The Alzheimer’s Society has published its own election manifesto ahead of the UK going to the polls on 12th December to select a new government.

The charity’s aim is to get dementia and social care to become front and centre of the political debate in the coming weeks, with outgoing chief executive of the organisation Jeremy Hughes recently telling the Guardian that he believes “dementia can be in the vanguard of social care reform”.

He explained that, in getting things right for dementia, services will also change to better serve people with a variety of needs across the population.

Mr Hughes also revealed that he’s “more confident than before” that reform will happen to change the system in England and end the unfairness that exists in the current social care system.

However, he also said that in order for this reform to materialise, the charity needs to put dementia firmly on the agenda in the run up to the election, to ensure that all the parties set out how they would tackle the current crisis.

The charity has set out three steps that the next government should take to ensure people with dementia receive the care they need without having to pay unfairly for this.

At the top of the list is a radical reform of social care to “address the specific needs of people with dementia, ending the daily injustice they, and their families, face in accessing the good-quality care to which they are entitled”.

The second step is to make sure that people with dementia are still able to participate in their communities.
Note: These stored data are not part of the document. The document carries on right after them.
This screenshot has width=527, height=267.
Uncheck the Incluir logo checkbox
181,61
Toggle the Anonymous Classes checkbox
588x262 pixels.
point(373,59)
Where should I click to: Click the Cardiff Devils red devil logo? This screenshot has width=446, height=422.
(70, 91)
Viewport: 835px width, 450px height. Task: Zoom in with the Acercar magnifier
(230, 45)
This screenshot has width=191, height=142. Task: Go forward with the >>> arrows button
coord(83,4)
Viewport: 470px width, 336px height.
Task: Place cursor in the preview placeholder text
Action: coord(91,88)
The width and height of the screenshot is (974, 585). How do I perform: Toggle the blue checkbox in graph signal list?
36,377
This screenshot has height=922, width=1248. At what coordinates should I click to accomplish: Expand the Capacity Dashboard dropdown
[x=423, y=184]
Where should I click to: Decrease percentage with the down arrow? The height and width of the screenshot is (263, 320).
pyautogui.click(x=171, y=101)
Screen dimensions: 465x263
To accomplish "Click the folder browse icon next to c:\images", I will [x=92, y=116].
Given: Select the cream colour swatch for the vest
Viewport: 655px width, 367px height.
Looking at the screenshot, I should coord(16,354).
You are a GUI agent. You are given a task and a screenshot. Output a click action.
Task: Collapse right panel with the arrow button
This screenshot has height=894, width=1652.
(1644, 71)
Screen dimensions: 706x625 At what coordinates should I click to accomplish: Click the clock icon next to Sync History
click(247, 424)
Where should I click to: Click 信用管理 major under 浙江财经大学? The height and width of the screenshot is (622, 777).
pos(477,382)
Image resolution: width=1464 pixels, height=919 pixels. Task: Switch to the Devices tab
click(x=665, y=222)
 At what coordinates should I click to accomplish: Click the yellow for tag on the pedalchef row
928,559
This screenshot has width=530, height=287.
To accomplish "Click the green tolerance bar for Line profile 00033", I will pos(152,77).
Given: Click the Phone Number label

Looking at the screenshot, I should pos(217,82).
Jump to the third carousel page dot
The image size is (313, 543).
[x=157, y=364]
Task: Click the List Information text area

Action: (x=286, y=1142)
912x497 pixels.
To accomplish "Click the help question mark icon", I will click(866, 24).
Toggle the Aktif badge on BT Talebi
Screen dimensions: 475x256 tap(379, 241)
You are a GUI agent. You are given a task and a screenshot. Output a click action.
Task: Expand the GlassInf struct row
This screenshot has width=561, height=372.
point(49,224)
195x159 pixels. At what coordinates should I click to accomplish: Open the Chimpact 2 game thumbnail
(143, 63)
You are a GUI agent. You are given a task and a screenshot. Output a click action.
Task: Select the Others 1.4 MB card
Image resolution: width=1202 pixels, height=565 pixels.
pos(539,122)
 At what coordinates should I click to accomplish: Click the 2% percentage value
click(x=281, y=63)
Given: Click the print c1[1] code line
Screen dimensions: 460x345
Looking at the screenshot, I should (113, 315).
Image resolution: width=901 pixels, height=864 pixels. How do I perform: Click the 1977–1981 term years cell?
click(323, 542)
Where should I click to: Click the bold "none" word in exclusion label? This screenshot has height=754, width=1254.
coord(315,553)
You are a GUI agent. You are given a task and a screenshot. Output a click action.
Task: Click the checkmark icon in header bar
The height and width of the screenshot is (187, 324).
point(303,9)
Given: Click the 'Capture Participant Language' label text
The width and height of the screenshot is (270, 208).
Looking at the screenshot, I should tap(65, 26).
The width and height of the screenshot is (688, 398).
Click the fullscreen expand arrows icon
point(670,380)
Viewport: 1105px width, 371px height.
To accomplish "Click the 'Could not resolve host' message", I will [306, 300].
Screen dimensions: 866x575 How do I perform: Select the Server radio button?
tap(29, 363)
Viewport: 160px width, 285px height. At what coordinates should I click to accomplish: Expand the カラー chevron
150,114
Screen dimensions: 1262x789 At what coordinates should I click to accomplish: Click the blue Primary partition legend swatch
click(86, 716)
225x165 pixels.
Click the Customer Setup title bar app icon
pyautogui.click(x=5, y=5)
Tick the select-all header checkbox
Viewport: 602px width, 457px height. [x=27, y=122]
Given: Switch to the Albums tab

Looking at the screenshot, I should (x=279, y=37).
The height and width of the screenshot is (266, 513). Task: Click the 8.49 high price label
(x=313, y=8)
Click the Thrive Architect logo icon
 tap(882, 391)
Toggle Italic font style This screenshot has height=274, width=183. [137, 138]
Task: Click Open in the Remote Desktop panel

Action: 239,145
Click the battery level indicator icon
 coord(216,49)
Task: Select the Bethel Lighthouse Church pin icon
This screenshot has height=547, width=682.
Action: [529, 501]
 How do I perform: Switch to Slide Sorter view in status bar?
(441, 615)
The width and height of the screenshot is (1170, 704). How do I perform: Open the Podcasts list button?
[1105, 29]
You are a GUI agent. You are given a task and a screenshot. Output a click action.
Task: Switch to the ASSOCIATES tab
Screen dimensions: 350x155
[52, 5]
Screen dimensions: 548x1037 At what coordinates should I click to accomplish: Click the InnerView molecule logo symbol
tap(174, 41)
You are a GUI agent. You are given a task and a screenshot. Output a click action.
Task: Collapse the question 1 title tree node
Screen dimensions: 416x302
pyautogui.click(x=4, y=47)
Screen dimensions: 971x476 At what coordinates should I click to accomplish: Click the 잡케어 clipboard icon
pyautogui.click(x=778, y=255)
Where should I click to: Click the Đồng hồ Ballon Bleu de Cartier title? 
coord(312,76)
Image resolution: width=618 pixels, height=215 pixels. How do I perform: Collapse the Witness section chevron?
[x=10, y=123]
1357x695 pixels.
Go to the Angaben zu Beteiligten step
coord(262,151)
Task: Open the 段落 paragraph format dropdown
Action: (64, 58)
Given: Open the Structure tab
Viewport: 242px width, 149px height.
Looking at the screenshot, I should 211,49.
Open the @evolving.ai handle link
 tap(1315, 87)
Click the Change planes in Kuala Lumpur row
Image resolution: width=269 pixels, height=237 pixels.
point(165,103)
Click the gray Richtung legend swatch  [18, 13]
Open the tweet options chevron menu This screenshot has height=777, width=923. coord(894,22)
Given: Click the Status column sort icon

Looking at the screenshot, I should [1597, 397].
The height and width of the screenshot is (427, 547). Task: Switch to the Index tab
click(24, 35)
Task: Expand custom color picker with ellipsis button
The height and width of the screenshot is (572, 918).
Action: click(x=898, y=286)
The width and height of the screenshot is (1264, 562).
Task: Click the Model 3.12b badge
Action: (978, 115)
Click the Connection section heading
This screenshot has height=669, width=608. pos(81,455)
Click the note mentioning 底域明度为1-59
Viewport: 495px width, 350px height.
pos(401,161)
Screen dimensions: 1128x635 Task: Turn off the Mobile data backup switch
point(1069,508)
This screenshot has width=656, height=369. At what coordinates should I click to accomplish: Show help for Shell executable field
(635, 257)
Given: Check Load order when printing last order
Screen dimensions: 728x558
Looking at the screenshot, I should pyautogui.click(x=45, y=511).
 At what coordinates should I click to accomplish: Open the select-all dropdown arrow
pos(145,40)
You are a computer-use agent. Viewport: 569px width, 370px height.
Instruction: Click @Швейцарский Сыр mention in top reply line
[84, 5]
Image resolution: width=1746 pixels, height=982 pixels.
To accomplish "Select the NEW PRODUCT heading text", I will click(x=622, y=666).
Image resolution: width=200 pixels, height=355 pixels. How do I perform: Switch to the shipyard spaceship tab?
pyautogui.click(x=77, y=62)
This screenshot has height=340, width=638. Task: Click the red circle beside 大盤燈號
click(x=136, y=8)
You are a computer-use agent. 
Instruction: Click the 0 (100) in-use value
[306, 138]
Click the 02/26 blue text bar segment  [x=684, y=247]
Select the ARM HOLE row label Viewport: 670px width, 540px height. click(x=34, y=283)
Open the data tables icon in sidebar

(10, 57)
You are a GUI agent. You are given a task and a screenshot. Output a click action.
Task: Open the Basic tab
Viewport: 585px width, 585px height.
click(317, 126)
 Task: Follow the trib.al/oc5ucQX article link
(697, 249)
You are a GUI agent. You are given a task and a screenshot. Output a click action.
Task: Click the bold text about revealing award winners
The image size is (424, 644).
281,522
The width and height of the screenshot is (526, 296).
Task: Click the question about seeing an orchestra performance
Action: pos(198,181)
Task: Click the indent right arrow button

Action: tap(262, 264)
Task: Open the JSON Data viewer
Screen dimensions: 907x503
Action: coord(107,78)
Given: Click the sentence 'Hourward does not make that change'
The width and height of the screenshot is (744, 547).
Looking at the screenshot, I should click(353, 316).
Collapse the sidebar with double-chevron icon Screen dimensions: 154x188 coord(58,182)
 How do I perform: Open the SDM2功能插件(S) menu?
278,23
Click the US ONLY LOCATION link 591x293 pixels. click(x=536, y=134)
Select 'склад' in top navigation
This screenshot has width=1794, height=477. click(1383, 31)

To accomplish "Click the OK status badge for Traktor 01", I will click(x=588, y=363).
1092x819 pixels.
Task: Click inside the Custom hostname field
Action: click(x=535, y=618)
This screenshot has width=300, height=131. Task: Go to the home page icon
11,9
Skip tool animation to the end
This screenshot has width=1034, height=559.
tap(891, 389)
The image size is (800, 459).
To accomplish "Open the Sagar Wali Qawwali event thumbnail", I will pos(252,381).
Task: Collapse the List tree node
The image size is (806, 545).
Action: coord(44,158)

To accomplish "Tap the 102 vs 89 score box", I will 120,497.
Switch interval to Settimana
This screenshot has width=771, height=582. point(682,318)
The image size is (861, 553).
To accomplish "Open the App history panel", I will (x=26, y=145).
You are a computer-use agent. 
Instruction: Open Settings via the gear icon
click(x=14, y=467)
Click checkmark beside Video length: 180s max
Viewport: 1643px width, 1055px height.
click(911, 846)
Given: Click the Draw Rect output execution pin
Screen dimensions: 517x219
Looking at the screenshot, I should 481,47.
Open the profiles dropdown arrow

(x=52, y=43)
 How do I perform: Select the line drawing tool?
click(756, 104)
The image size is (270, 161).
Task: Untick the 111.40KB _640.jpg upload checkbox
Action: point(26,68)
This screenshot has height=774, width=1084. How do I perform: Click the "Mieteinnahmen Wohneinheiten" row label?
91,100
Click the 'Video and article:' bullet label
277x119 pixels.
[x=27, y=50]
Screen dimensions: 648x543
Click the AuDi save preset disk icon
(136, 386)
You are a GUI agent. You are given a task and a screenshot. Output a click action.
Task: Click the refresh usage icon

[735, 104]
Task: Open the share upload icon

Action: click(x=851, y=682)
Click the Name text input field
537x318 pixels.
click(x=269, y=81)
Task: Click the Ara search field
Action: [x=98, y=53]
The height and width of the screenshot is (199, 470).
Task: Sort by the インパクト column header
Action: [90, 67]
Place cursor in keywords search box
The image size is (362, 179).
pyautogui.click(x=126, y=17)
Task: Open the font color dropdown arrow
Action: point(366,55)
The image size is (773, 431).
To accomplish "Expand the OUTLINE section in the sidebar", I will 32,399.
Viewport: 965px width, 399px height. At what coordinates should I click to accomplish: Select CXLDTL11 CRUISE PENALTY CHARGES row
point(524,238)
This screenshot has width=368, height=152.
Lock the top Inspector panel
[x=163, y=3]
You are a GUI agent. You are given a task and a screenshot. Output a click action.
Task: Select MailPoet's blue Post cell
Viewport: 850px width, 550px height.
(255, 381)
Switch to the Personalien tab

And the final step is to “close the research funding gap between dementia and other diseases”.

As the Alzheimer’s Society points out, dementia is the greatest health and social care issue facing the UK. Someone develops the condition every three minutes and it is still the biggest killer in the country.

One of the big problems is that those with dementia are not entitled to free NHS care, unlike people who develop diabetes, heart conditions or cancer. According to research from the charity, the cost of providing the care they need can run to £100,000 per person.

Among the key things that the Alzheimer’s Society wants politicians to commit to is the creation of a £2.4 billion NHS Dementia Fund. This is an immediate investment that’s needed, the organisation states, to “shore up the system and give people with dementia greater access to affordable and high-quality care in the shorter term”.

It also wants better support to be provided for those who are caring for relatives with dementia. One of its recommendations is for 75 per cent of eligible carers to be offered access to the Strategies for Relatives (START) intervention. This provides individual psychological counselling that’s been shown to reduce rates of depression and anxiety for up to six years.

While it’s good to see the Alzheimer’s Society campaigning for more to be done for those suffering from dementia, and their families who are supporting them, it’s not going to lead to changes just yet.